Further reading: http://www.government.nl/issues/science/documents-and-publications/parliamentary-documents/2014/01/21/open-access-to-publications.html orhttp://www.rijksoverheid.nl/ministeries/ocw/nieuws/2013/11/15/over-10-jaar-moeten-alle-wetenschappelijke-publicaties-gratis-online-beschikbaar-zijn.html

Do researchers even want Open Access?

The two other keynote speakers, David Black and Wolfram Koch presented their concerns on the transition from the current publishing model to open access. Researchers are increasingly using subject repositories for sharing their knowledge. There is an urgent need for a higher level of organization and for standards in this field. But who will take the lead? Also, we must not forget the systems for quality assurance and peer review. These are under pressure as enormous quantities of articles are being published and peer review tends to take place more and more after publication. Open access should lower the barriers for access to research for the users, but what about the barriers for scholars publishing on their research? Koch stated that the traditional model worked fine for researchers. They don’t want to change. However, there do not seem to be any figures to support this assertion.

It is interesting to note that in almost all presentations on the first day of APE digital preservation was mentioned one way or the other. The vocabulary was different, but it is acknowledged as an important topic. Accessibility of scientific publications for the long term is a necessity, regardless of the publishing model.

KB and NCDD workshop on roles and responsibilities

The 2nd day of the conference the focus was on innovation (the future of the article, dotcoms) and on preservation!

The National Library of The Netherlands (KB) and the Dutch Coalition for Digital Preservation (NCDD) organized a session on preservation of scientific output: “Roles and responsibilities in guaranteeing permanent access to the scholarly record”. The session was chaired byMarcel Ras, program manager for the NCDD.

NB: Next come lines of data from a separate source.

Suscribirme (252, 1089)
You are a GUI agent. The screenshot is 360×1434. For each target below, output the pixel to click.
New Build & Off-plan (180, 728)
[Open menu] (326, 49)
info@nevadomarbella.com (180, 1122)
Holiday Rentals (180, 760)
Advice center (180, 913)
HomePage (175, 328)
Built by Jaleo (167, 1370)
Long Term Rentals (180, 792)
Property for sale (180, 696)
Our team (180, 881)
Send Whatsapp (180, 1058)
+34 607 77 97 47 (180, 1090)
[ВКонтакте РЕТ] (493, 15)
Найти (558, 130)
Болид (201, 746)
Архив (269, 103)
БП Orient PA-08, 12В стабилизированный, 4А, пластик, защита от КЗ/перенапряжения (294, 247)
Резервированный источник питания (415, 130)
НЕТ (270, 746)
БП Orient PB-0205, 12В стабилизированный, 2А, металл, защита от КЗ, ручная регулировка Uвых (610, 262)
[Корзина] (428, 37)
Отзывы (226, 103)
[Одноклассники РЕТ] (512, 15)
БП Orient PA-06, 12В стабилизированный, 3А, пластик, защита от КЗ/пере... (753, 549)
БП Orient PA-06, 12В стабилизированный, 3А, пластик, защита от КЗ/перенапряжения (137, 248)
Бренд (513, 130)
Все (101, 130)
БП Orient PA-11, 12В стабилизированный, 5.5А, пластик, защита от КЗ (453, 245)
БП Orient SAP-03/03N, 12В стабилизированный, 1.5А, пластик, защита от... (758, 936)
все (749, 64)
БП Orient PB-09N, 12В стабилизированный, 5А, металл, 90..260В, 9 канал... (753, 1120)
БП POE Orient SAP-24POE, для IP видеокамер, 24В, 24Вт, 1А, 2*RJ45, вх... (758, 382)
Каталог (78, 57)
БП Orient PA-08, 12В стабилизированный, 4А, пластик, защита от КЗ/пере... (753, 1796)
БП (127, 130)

The trend towards e-only access for scholarly information is increasing at a rapid pace, as well as the volume of data which is ‘born digital’ and has no print counterpart. As for scholarly publications, half of all serial publications will be online-only by 2016. For researchers and students there is a huge benefit, as they now have online access to journal articles to read and download, anywhere, any time. And they are making use of it to an increasing extend. However, the downside is that there is an increasing dependency on access to digital information. Without permanent access to information scholarly activities are no longer possible. For libraries there are many benefits associated with publishing and accessing academic journals online. E-only access has the potential to save the academic sector a considerable amount of money. Library staff resources required to process printed materials can be reduced significantly. Libraries also potentially save money in terms of the management and storage of and end user access to print journals. While suppliers are willing to provide discounts for e-only access.

Publishers may not share post-cancellation and preservation concerns

However, there are concerns that what is now available in digital form may not always be available due to rapid technological developments or organisational developments within the publishing industry; these concerns and questions about post-cancellation access to paid-for content are key barriers to institutions making the move to e-only. There is a danger that e-journals become “ephemeral” unless we take active steps to preserve the bits and bytes that increasingly represent our collective knowledge. We are all familiar with examples of hardware becoming obsolete; 8 inch and 5.25 inch floppy discs, Betamax video tapes, and probably soon cd-roms. Also software is not immune to obsolescence.

In addition to this threat of technical obsolescence there is the changing role of libraries. Libraries have in the past assumed preservation responsibility for the resources they collect, while publishers have supplied the resources libraries need. This well-understood division of labour does not work in a digital environment and especially so when dealing with e-journals. Libraries buy licenses to enable their users to gain network access to a publisher’s server. The only original copy of an issue of an e-journal is not on the shelves of a library, but tends to be held by the publisher. But long-term preservation of that original copy is crucial for the library and research communities, and not so much for the publisher.

Can third-party solutions ensure safe custody?

So we may need new models and sometimes organizations to ensure safe custody of these objects for future generations. A number of initiatives have emerged in an effort to address these concerns. Research and development efforts in digital preservation issues have matured. Tools and services are being developed to help plan and perform digital preservation activities. Furthermore third-party organizations and archiving solutions are being established to help the academic community preserve publications and to advance research in sustainable ways. These trusted parties can be addressed by users when strict conditions (trigger events or post-cancellation) are met. In addition, publishers are adapting to changing library requirements, participating in the different archiving schemes and increasingly providing options for post-cancellation access.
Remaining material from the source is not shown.